1) The figures presenting the studied factors at the baseline compared to the end point of the experiment within the control and SMD group as well as between the groups at each point are missing.

We appreciate this suggestion. In fact, the studied factors (metabolic, microbial translocation, inflammatory, nutritional, and immunological markers) were analysed at different time-points both for the randomization groups and the MD adherence. You can find the complete results in the Supplementary Tables 2 to 5. If you consider that this information should be provided by a figure, we could select the statistically significant data and show it as a box plot or something similar. Or in the other hand, if you consider that some of this tables should be included in the main text, we can incorporate them.

2) The result section should present only results obtained from subjects participating in all stages of the experiment.

We agree with the reviewer comment. We presented the obtained results in the first part of the study, when analysed the Randomization groups. For this purpose, all individuals who reach the end of the study were analysed. We think that the Supplementary Figure 1 could be useful to track the patients used for each comparison.

3) The figure/s presenting sex differences should be presented in the main manuscript

As the reviewer suggests, we have incorporated the figures presenting sex differences in the main text of the manuscript (lines 256-267).

Discussion: 1) The major findings of the study should be highlighted and properly discussed. 2) The way results are presented is not sufficient to do support the conclusions.  

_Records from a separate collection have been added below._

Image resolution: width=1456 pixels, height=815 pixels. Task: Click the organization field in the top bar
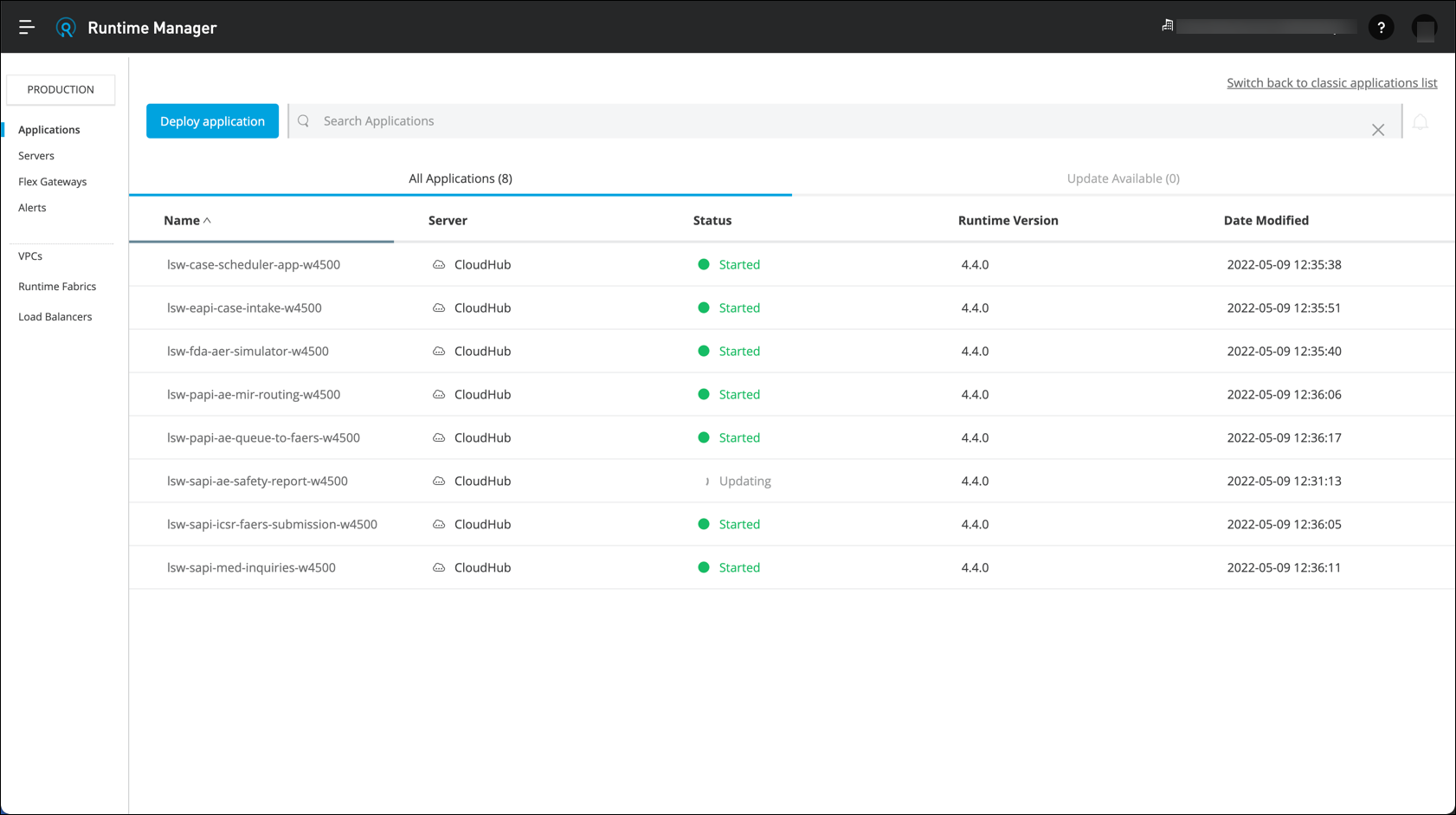point(1266,25)
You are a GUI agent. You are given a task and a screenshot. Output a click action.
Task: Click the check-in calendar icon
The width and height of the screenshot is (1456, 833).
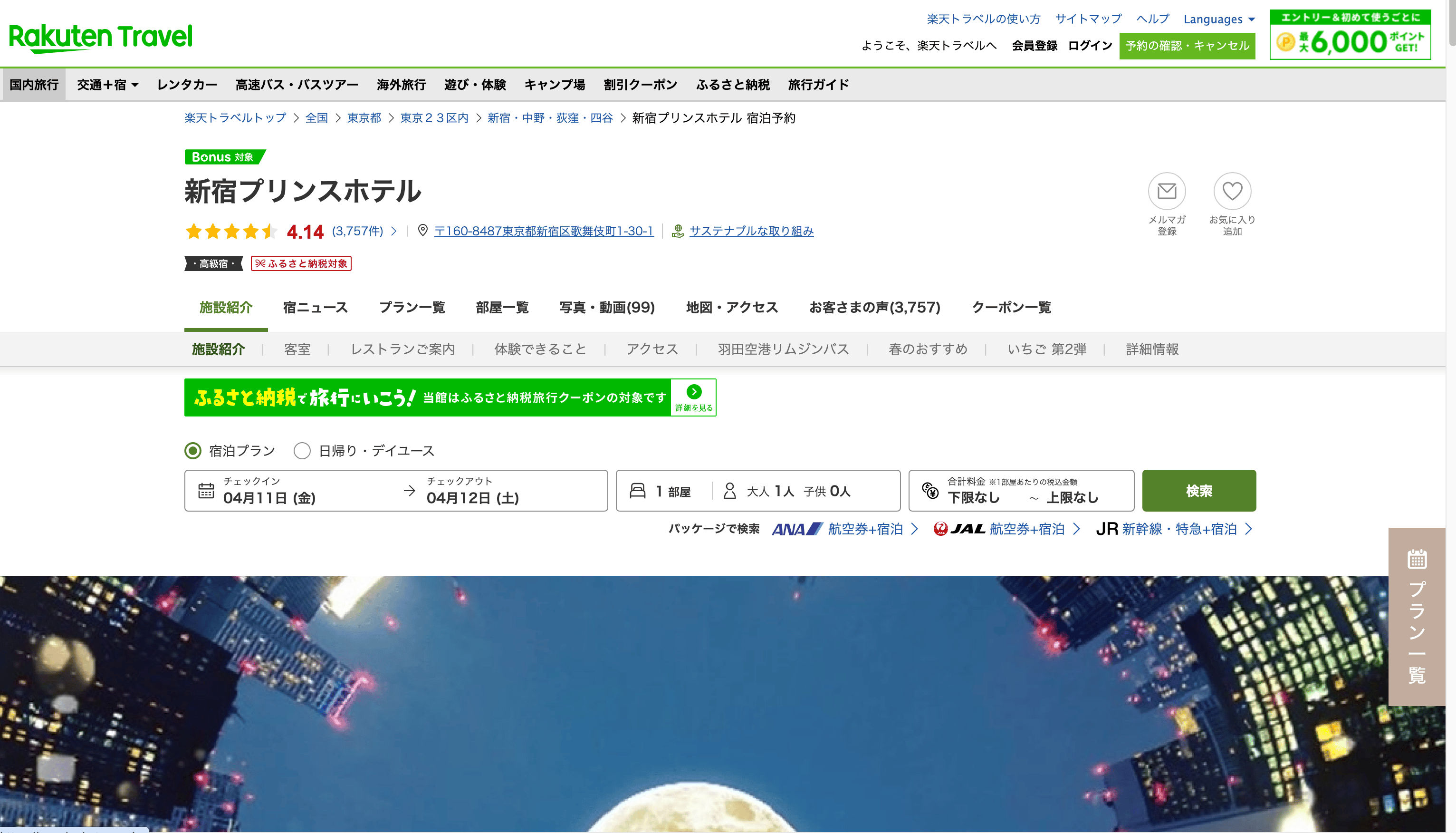(x=206, y=491)
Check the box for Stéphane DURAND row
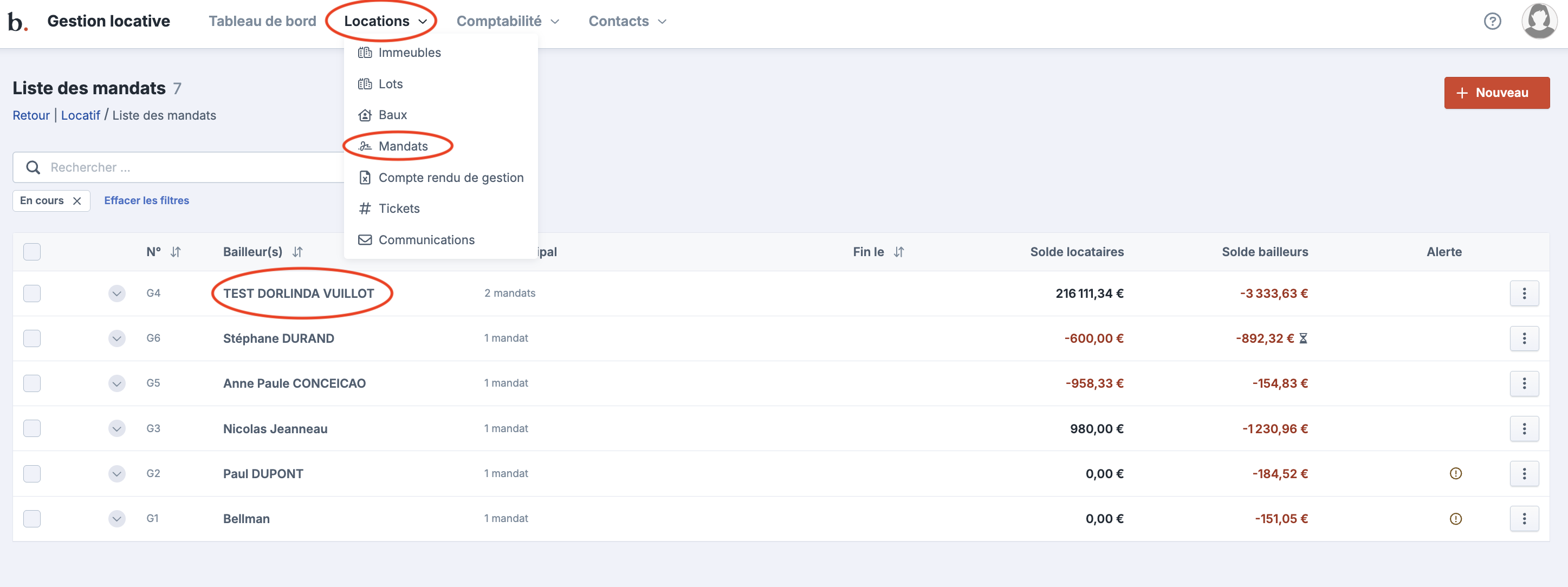The height and width of the screenshot is (587, 1568). (x=31, y=338)
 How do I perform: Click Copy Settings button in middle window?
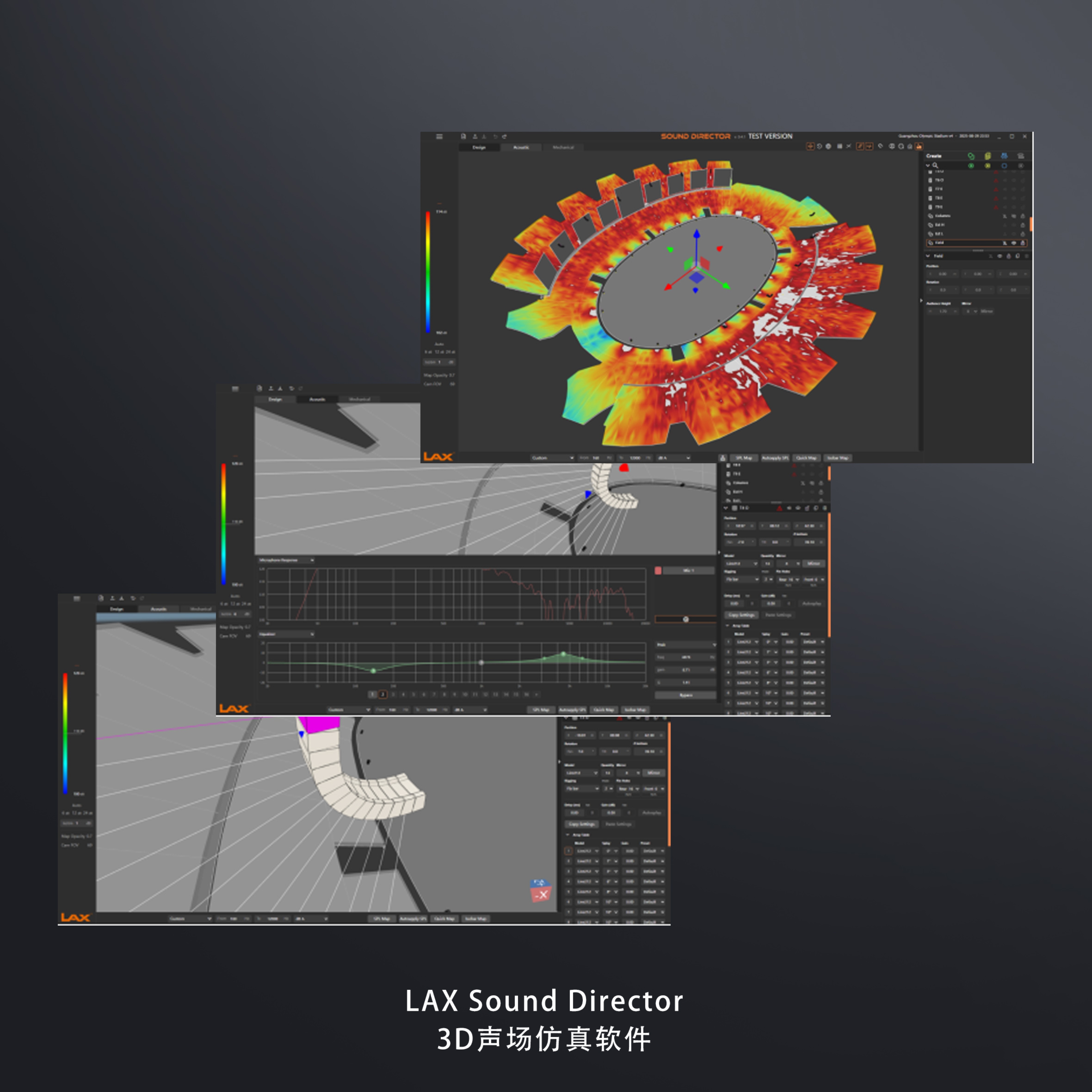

1) The major findings of the study should be highlighted and properly discussed

We are grateful to receive your comments about the discussion of this work. In order to clarify the main findings of the study we numerate them in the following list:

  • The SMD group improved their lipidic profile, the immune activation and IFN-ɣ-producing T-cells in the SMD group after twelve weeks of intervention (Supplementary Table 2).
  • A high adherence to a MD increases the alpha diversity (Figure2) and the prevalence of Burkholderiales, Butyrivibrio, Catenibacterium, and Succinivibrio in the gut microbiota composition (Figure 3b and Figure 4). This bacterial profile is associated with a reduction in the immune activation (Figure 5).
  • The switch in the nutritional behaviour (measured by the ΔMEDAS) from a Western diet to Mediterranean diet increases the Bifidobacterium abundances in the gut microbiota (Figure 3c). This change was associated with changes in the Treg cells (Supplementary Figure 5).

According to the reviewer's concern about how the results have being discussed, we also extended the discussion section to properly discuss the major findings of the study (it was highlighted in red colour in the main text).

2) The way results are presented is not sufficient to do support the conclusions.  

We value the reviewers' comments very much. We have modified the conclusions so as to fit better with the presented results:

(lines 507-509) ‘’In conclusion, the Mediterranean diet improved metabolic parameters, immune activation, Treg function and the gut microbiota composition in HIV-1-infected individuals. Further, Mediterranean diet increased the Bifidobacterium abundances after the intervention and it was associated to a beneficial profile.’’

 

Minor: The language should be revised. Gender is a social concept and use of sex (male subjects; female subjects) is proper in biomedical research.

A native English speaker has checked the whole manuscript grammar trying to solve the language problem observed by the reviewer.

 

As pointed out we have replaced gender by sex through the manuscript.